#### [EXERCISE]
The answer must be an exact copy of the lines from the one with "Where should I click to: Click the red" through the final line of the records below, with no pictures.

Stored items

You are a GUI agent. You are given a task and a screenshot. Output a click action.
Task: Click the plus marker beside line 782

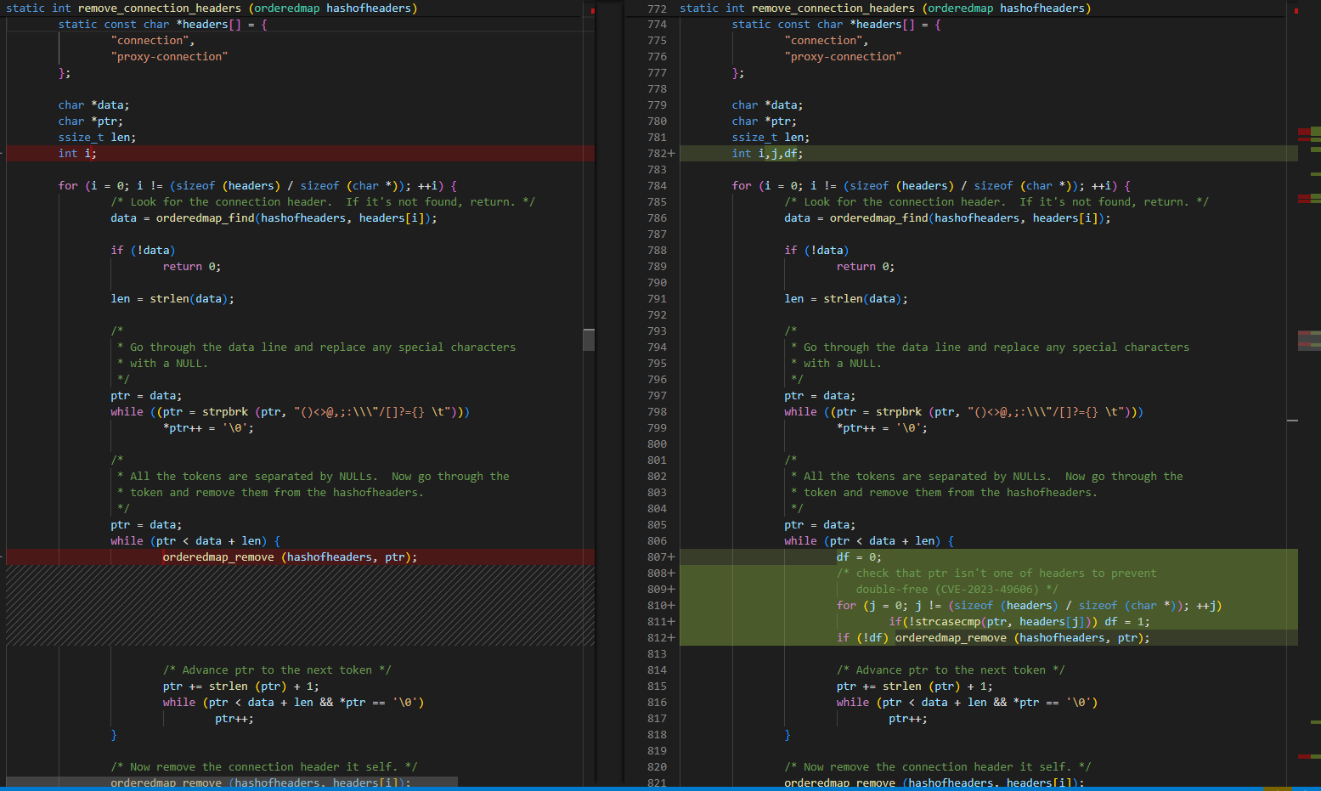(x=672, y=154)
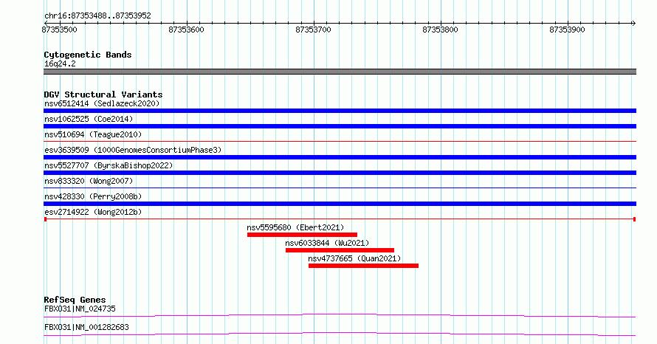Click the DGV Structural Variants track title
657x344 pixels.
point(103,94)
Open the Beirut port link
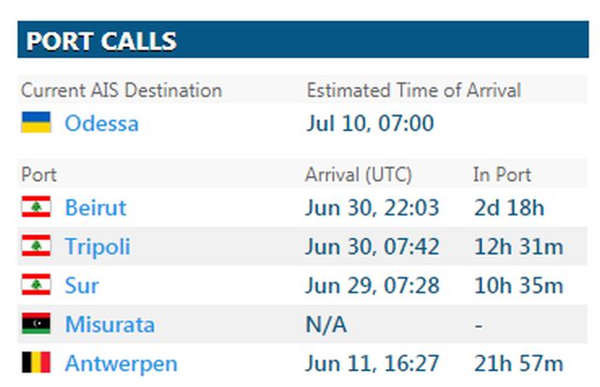Image resolution: width=600 pixels, height=387 pixels. pyautogui.click(x=95, y=207)
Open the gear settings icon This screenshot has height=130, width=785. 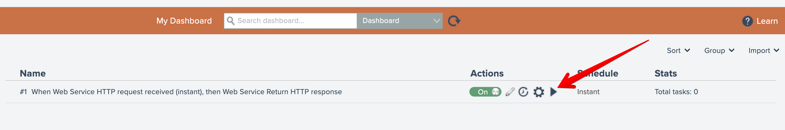pyautogui.click(x=538, y=92)
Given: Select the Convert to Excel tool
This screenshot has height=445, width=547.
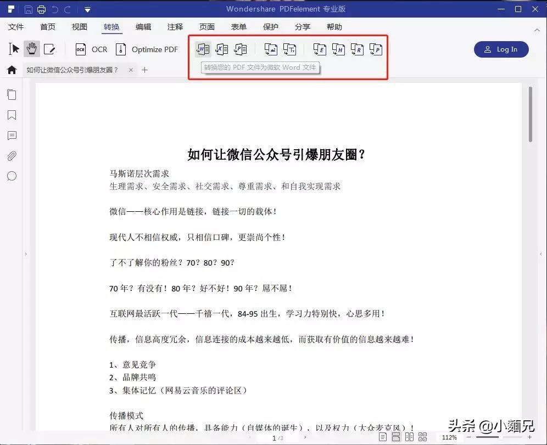Looking at the screenshot, I should click(221, 49).
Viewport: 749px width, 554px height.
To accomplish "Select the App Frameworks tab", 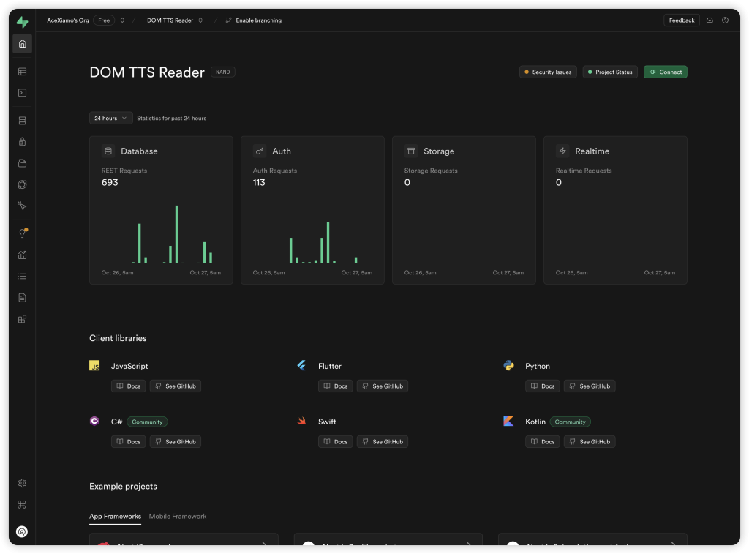I will tap(115, 517).
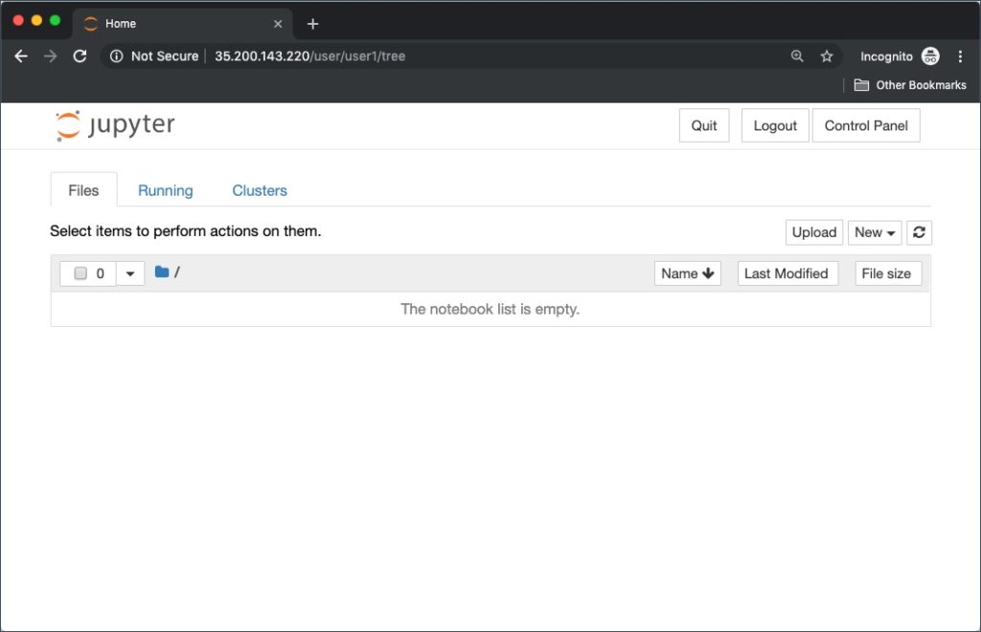This screenshot has height=632, width=981.
Task: Open the New notebook dropdown
Action: tap(874, 232)
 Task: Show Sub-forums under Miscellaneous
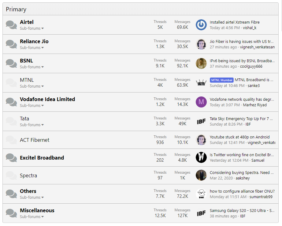[32, 217]
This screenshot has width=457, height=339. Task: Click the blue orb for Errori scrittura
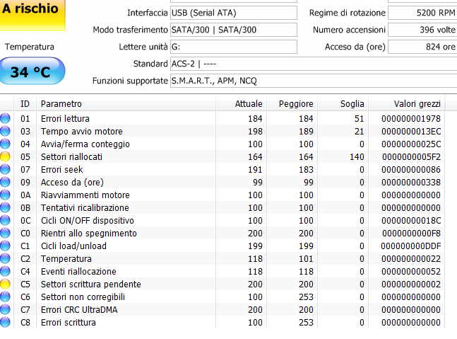(x=6, y=322)
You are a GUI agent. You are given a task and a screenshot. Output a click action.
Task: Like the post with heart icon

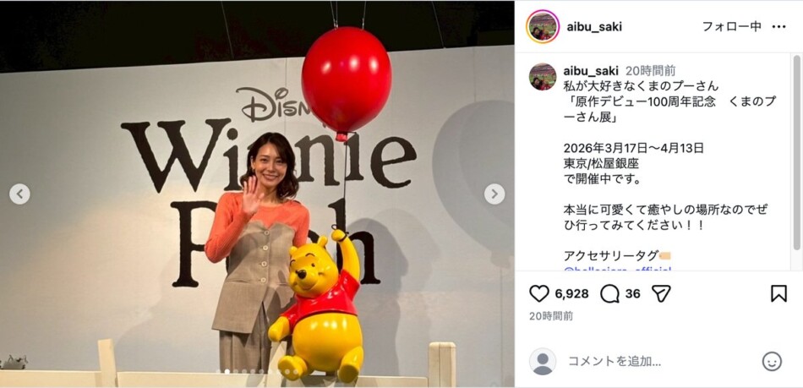click(538, 293)
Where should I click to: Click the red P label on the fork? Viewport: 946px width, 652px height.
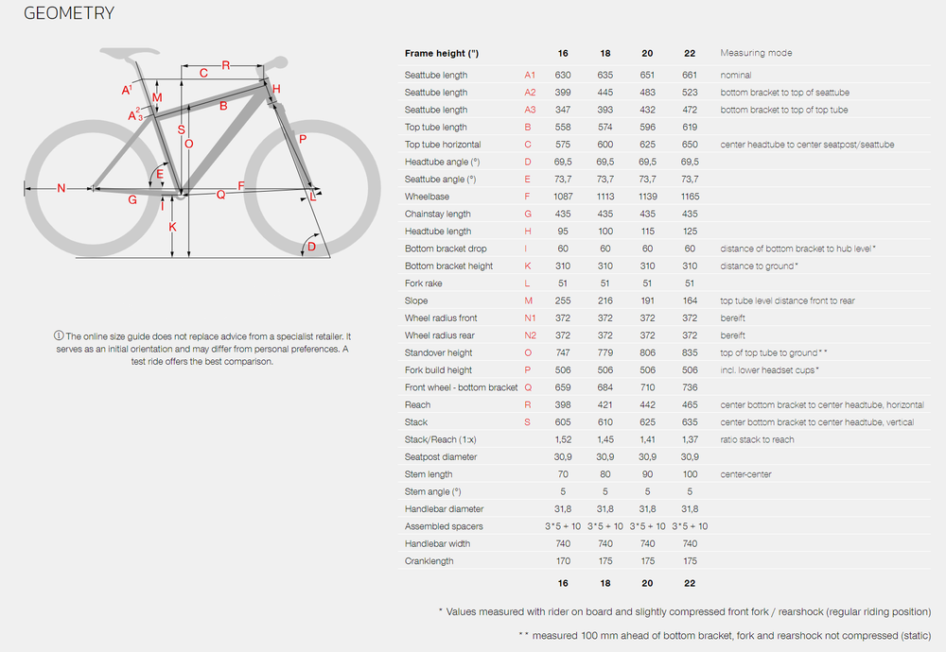[x=302, y=139]
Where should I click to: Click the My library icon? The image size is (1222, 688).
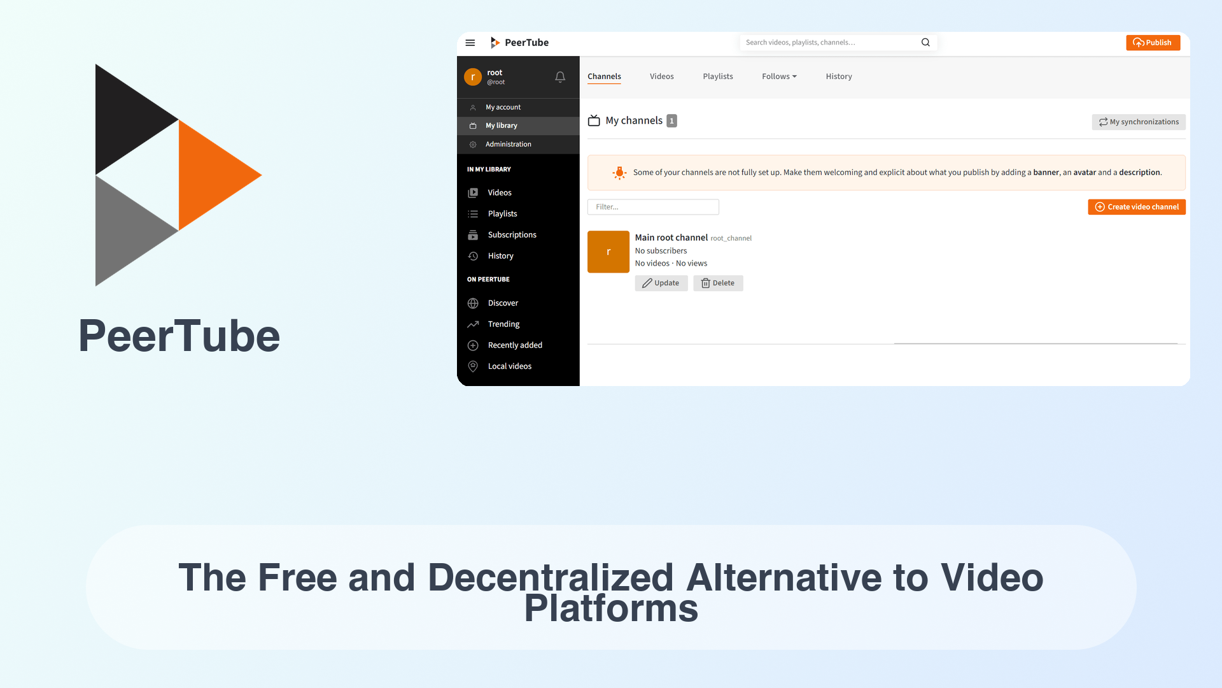point(474,125)
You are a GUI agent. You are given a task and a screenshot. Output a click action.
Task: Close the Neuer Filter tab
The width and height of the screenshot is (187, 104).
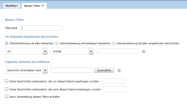[x=43, y=6]
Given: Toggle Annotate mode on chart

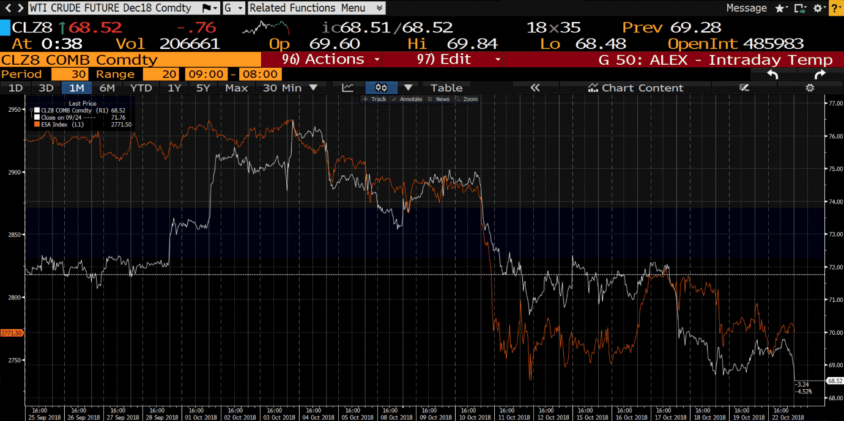Looking at the screenshot, I should (x=407, y=99).
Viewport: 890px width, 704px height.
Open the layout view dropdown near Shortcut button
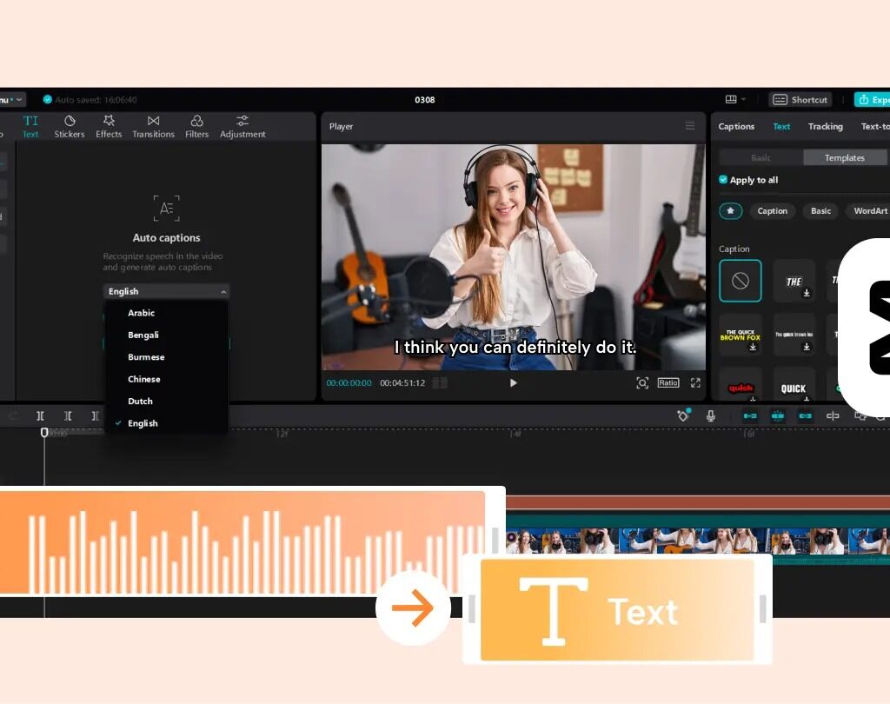click(x=734, y=99)
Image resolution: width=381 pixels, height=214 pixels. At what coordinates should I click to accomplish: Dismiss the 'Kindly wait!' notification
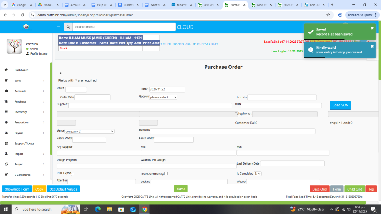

#### [OUTPUT FOR THIS TASK]
Where should I click to: Click the red P label on the fork? Viewport: 946px width, 652px height.
[x=302, y=139]
Where should I click to: Click the My library icon? The image size is (1222, 688).
point(474,125)
You are a GUI agent. You are given a task and a screenshot. Output a click action.
Task: Close the Neuer Filter tab
The width and height of the screenshot is (187, 104).
[x=43, y=6]
Given: Toggle Annotate mode on chart

Looking at the screenshot, I should (x=407, y=99).
Viewport: 890px width, 704px height.
Open the layout view dropdown near Shortcut button
click(x=734, y=99)
Image resolution: width=381 pixels, height=214 pixels. At what coordinates should I click to accomplish: Dismiss the 'Kindly wait!' notification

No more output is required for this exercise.